Archive for July, 2010

Win32 Kernel Debugging with BinNavi

2010-07-29

Hi everyone,

we – that would be Andy and Felix – are student interns at zynamics in Bochum. We both study IT-Security at the University of Bochum in our 8th semester and have both been with the company for several years now.

For the last half year we have been working together on a WinDbg kernel-debugging interface for zynamics’ reverse engineering tool BinNavi. After our latest bug fixes and code improvements we now feel ready to announce that this piece of software has finally reached alpha status. It is now almost feature complete but still got some rough edges and known bugs.

What does this mean to you as a (maybe future) BinNavi customer?

You will be able to use all the advanced debugging features of BinNavi for remote Win32 driver and kernel debugging. All you need to have is a machine with BinNavi and the Microsoft Debugging Tools for Windows installed and – of course – a second Win32 (virtual) machine you want to debug. Given these prerequisites, you can directly start to explore the vast and dark realms of Win32 kernel land from an easy-to-use, nice and cozy GUI. There are probably other tools out there to do this. But only BinNavi provides you with all the powerful features of our Differential Debugging technology. Please see Sebastian’s post from a few weeks ago to understand why we are so excited to bring this technology to ring0.

To give you an idea of how kernel debugging with BinNavi looks like, we took three screenshots. The first one shows the driver selection dialog that BinNavi displays right after attaching to a target machine. The second one displays a function trace of mrxsmb.sys on an idle Windows XP machine connected to a network. The 150 functions called during our trace are enumerated in the lower mid, while the recorded register and memory values for each call are displayed in the lower right. In the third screenshot you can see us single-stepping a random function in mrxsmb.sys.

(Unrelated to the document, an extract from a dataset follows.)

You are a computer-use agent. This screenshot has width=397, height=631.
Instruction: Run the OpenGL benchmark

Selection of the target driver

Function trace of mrxsmb.sys on idle machine

Single-stepping mrxsmb.sys

Once we are done polishing our code, we will post here again on this site to demonstrate how this technology can facilitate the process of finding the interesting code parts in Win32 drivers. Specifically, we will use Differential Debugging to pin point the code parts that are responsible for password processing inside the driver of a certain closed-source HDD encryption product. This is interesting both for writing a password brute-forcer and for checking for implementation mistakes.

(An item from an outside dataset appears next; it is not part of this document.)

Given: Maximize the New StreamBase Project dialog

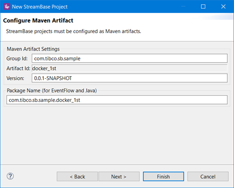Looking at the screenshot, I should point(203,7).
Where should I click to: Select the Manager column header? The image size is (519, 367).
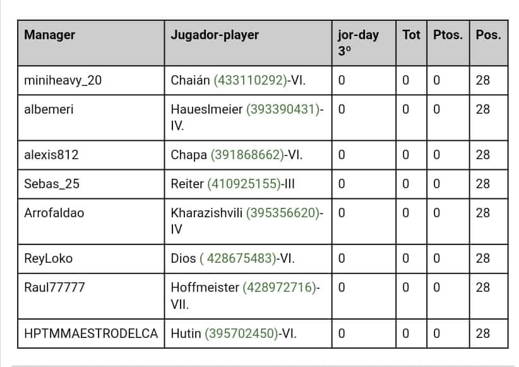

If you are an existing BinNavi costumer and want to play a bit with the current alpha version, just let us know – we will be happy to supply you with the latest build. Beside that, the final version will be shipped to all customers with one of the next BinNavi updates.

Dumping shellcode with Pin

2010-07-28

About six weeks ago, when I blogged about the Adobe Reader/Flash 0-day that was making the rounds back then, I talked about generating automated shellcode dumps with Pin. In this post I want to talk a bit about Pin, dynamic binary instrumentation, and the shellcode dumper Pintool we developed at zynamics.

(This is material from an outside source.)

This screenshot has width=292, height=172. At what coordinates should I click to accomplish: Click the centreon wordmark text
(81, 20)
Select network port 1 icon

Dynamic binary instrumentation is a technique for analyzing binary files by executing the files and injecting analysis code into the binary file at runtime. This method is not exactly new. It has been in use for many years already, for example in program verification, profiling, and compiler optimization. However, despite its amazing power and ease of use, dynamic binary instrumentation is still not widely used by binary code reverse engineers.

The two most important dynamic binary instrumentation tools for binary code reverse engineers are Pin and DynamoRIO. Pin is developed by Intel and provided by the University of Virginia while DynamoRIO is a collaboration between Hewlett-Packard and MIT. Both are free to use but only DynamoRIO is open source.

In general, both Pin and DynamoRIO are very similar to use. If you want to use either tool you have to write a C or C++ plugin that contains your analysis code. This code is then injected into the target process by Pin or DynamoRIO. For most reverse engineering purposes, Pin and DynamoRIO are both equally useful and when you talk to reverse engineers who make use of dynamic binary instrumentation it often seems to be a matter of personal taste which tool they prefer. At zynamics we use Pin because the API for analysis code seems cleaner to us.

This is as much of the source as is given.